Tropes of Hope

When I was a child a leech slipped into my brother’s eye, inside the socket where it had its fill and blood slid down my brother’s cheeks in place of tears. A familiar wave of terror washed over me. I could not have named it then. 

Even my father was at a loss. When leeches slid under our socks and down our legs on walks through the bush in Healesville, he whipped out a cigarette, lit the raw end until it blazed red, then took the lit end to the leech. It shrivelled into a tiny ball and fell off. 

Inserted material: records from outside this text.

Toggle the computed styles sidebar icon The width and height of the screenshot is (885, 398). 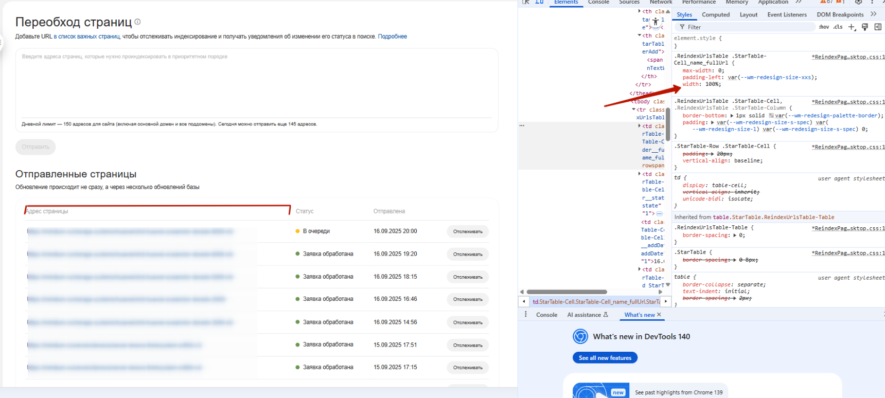point(878,27)
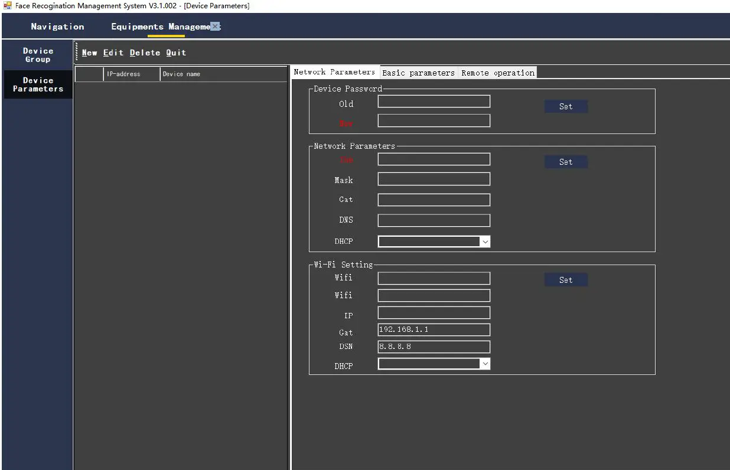The image size is (730, 470).
Task: Click the Gat field showing 192.168.1.1
Action: click(x=434, y=329)
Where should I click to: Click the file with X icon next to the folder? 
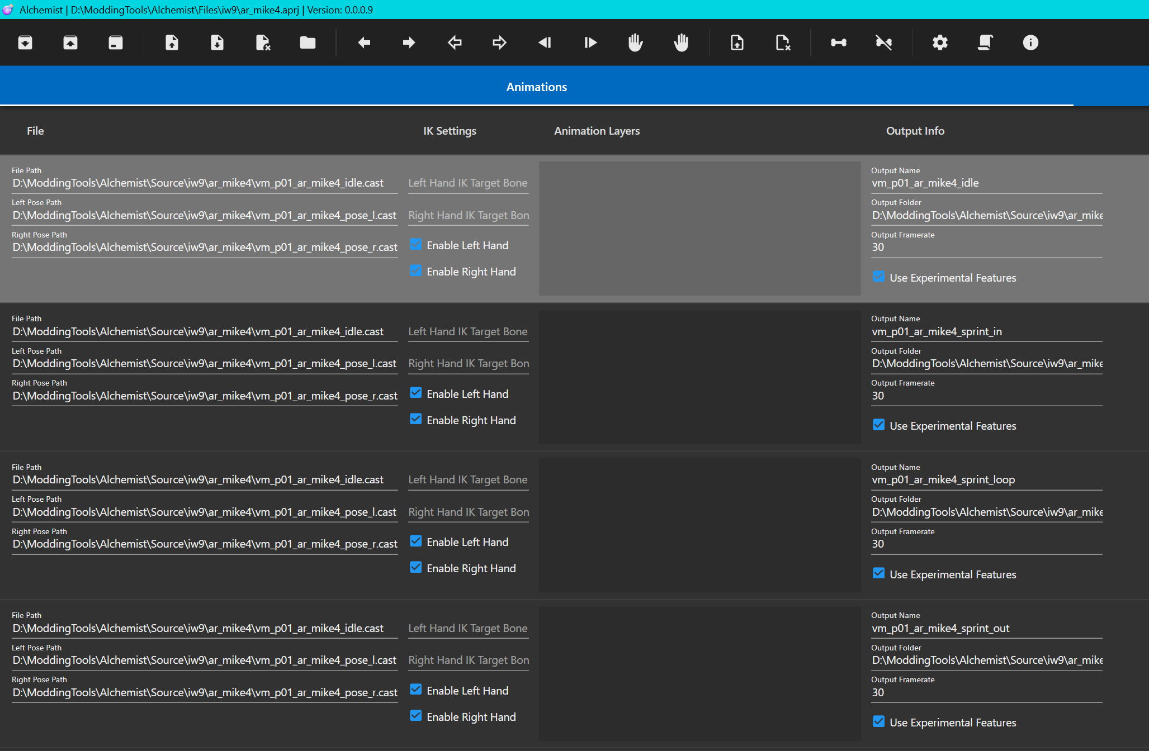pos(263,42)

This was the safest way, my father told us. That way no part of the leech remained. The danger of flicking off or scraping it from the skin’s surface. Its sucker left behind, embedded. Better to shock it into losing its grip.

With my bother we waited till the leech had its fill and came out for air. Then slid down my brother’s face. Not safe for the tip of a lit cigarette but necessary. My father’s aim was steady in those days.

The rush of relief when terror turns to joy. How we laughed. My brother’s eye intact. Blood wiped away and sanity restored.

I wanted to include the image of a leech, but the pictures available on Google made my stomach roil. So I settle for an image of the Healesville bush where leeches once lived in abundance. No doubt they still do.

To write about death is to take yourself to the edge. Clichés abound. A sick person on their death bed, gasping and sighing till they speak their last words into the ears of a significant person nearby, sigh and then drop back on the pillow to breathe no more.

It happens fast. Movies bypass the hours, days, weeks when a person is dying. When the slow creep of body exhaustion takes over and they slip into a coma, still breathing the slow shallow gasps of a body whose heart insists on kicking on even as the rest drops away, organ by organ. And then the hacking breaths of near death which people in palliative care recognise as a precursor to the end. The death rattle. 

The western world fears death. Not just for the loss of our loved ones, not just for the end of our own lives, but for the process of being here now and then no more. 

My four-year-old grandson is going through an experience where he begs his parents to stop death. To guarantee he will never die. They will never die. No one will grow old and die. Let all our birthdays stop. Even as he loves a birthday. 

Ageing terrifies him. Some deep anxiety about loss he cannot make sense of. He works himself into a lather of stress pleading for fake promises which no one can give.

‘Tell me, we won’t die.’

When his mother, my daughter, was fourteen she went through a time when she pleaded with me to prove I loved her. To prove I loved her by holding her tight and not letting go. The more she held to me and insisted I hold her firmly, the more my fingers loosened around her waist. She felt it as a sign of my lack of love.

She was onto something. I come from a long line of touch avoiders. A long line of people averse to hugs. The fear of such proximity it might take your breath away.

How do we do it? Reconcile ourselves to the inevitability of our death while still able and willing to go on living. To hold another in our arms without being so submerged in their desires we also cease to exist, or they might disappear in ours. 

How do we write our own stories even as we might create an illusion of living happily ever after? The cliché of striding into the sunset. The ascent into heaven for those who believe in an afterlife. Or a reincarnation into some other form to keep us going into infinity. 

Tropes of hope. Those marks of the human desire to stay alive forever rather than accept the inevitability of one day shrivelling up like the leech behind my brother’s eye and sinking to the soil, trodden under foot beneath my father’s shoe, a blob of red on the surface of the earth. No more 

Only traces remain. They too are washed away in the first fall of rain, under dropped leaves, the wind across the loose dirt. The ceaseless movement of time.